Todo lo anterior sirve de prólogo a esta última sección. Hace unos días recibimos -me exculpo por lo autobiográfico, aunque me salva en parte el tema de la nota- la visita de mi hermano con sus hijos. Fue muy poco el tiempo que se quedaron en casa; un viaje relámpago desde La Pampa, que cumplía con la promesa a mis sobrinos de visitar a su primo y tíos. En lo intempestivo de las actividades compartidas, pileta, salidas, comidas, charlas, juegos, sentía cómo buscábamos encender la mecha con los consabidos ¿te acordás?, ¿qué es de la vida de…? ¿el barrio cómo está?, entre algunos otros comodines que nos empujaban a la dimensión demasiado conocida de la infancia y juventud compartida. Parecíamos kamikazes buscando la ceniza en la cual ir a estallar para reavivar el fuego. Y no sólo era con las palabras; también con los gestos: desde cómo tirarnos en la pileta para salpicar, cómo comernos las uñas como si nadie nos viese, cómo pegarnos cariñosamente en la espalda para rematar un chiste, cómo revolver el yogurt o la leche para los chicos.

Sé que con mi hermano el aroma del tiempo fue el del pasado. La niñez rememorada suele ser egoísta. Luego la despedida, el chau dicho al oído antes del abrazo, el auto yéndose lentamente (¿vieron cómo cuando viene alguien querido de visita que hace tiempo no vemos se va demasiado despacio?) como si acompañara un cortejo fúnebre.

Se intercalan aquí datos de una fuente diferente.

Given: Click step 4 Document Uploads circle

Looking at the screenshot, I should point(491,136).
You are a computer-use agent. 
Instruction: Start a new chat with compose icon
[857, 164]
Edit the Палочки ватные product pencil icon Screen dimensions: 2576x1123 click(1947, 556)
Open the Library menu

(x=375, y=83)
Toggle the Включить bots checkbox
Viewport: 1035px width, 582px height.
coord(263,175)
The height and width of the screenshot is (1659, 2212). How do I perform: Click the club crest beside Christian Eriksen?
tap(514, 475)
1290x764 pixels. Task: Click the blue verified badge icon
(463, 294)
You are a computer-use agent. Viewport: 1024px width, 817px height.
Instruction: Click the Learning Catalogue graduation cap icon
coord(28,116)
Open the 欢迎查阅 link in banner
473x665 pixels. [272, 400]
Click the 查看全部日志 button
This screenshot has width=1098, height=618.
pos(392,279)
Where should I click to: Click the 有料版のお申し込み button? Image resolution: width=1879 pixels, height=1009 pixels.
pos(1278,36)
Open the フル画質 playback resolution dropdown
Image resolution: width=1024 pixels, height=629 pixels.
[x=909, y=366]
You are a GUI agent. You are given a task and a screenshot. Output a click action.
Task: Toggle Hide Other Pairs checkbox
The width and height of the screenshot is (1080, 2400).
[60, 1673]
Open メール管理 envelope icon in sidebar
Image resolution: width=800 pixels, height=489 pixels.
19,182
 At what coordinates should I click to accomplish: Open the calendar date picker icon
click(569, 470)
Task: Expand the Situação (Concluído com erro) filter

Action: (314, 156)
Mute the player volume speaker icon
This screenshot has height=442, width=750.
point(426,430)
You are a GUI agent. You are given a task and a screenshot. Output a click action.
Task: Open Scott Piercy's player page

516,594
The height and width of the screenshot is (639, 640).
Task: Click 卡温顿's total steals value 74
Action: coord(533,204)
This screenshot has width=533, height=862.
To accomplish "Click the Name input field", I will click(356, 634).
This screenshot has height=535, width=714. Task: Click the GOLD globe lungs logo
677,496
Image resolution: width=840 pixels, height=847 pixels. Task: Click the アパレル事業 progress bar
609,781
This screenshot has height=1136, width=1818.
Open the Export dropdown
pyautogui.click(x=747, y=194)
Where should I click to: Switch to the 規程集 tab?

Los recuerdos son la impostura y el claro ejemplo de que no podemos vivir todo lo que queremos, o que cuando vivimos, no lo hacemos completamente. Los dos bocinazos a unos buenos metros de casa rompieron el hechizo: parecían decirme -y seguro decirle a él- ¡che, estamos acá, vivimos el presente, tenemos que resolver los problemas de todos los días! El estado de gracia se interrumpe, pero sabemos que está perdido porque lo hemos experimentado.